In social justice terms, such individual efforts, laudable, even essential as they were and remain to meet immediate and individual needs, do not and cannot address the underlying problem in a socially just manner.  This is also the difficulty with such well-intentioned efforts as the Universal Basic Income and similar programs as well as other attempts to circumvent the market system instead of working to reform it which, even if they were administered and enforced fairly by competent officials, would still be grossly inadequate to correct the underlying systemic injustice.

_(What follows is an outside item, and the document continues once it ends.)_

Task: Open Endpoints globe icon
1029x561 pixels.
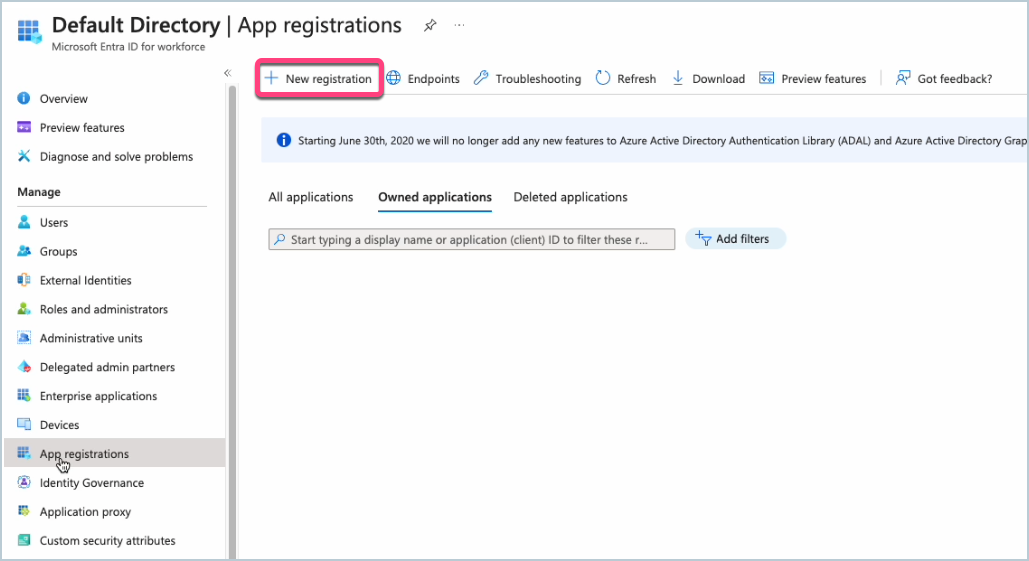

That, in fact, is the modern “problem” of social justice, and is based on a profound misunderstanding of the virtue.  Social justice is not concerned with meeting individual needs, at least directly, or individual good.  Individual virtue is concerned with individual needs and goods.  Social virtue, especially social justice, is concerned with the system itself, not with individual good but the common good, that vast network of institutions within which human beings as persons and moral beings realize their individual goods.


 

Social justice is not a substitute for any individual virtue, not even on a vast scale.  If a fabulously wealthy Milton Hershey or a George Cadbury gave everyone on Earth a well-paying job and built them homes for which they were charged a fair rent, gave free education, healthcare, old age pensions and a candy bar every day, it would still not be social justice, but individual charity.

This is because social justice is something specifically social.  It is concerned not with providing individual goods at all.  Instead, the job of social justice is restructuring the social order, the common good, to make it possible for people to meet their own needs — realize their personal individual goods — becoming more fully human through their own efforts.

In this way people can develop as human beings and grow in virtue, that is, in “humanness.”  People cannot normally become virtuous if others always take care of them.  They can only become virtuous by doing things for themselves and taking responsibility for their own lives.  Social justice makes it possible for people to do this themselves.  It does not and cannot do it for them.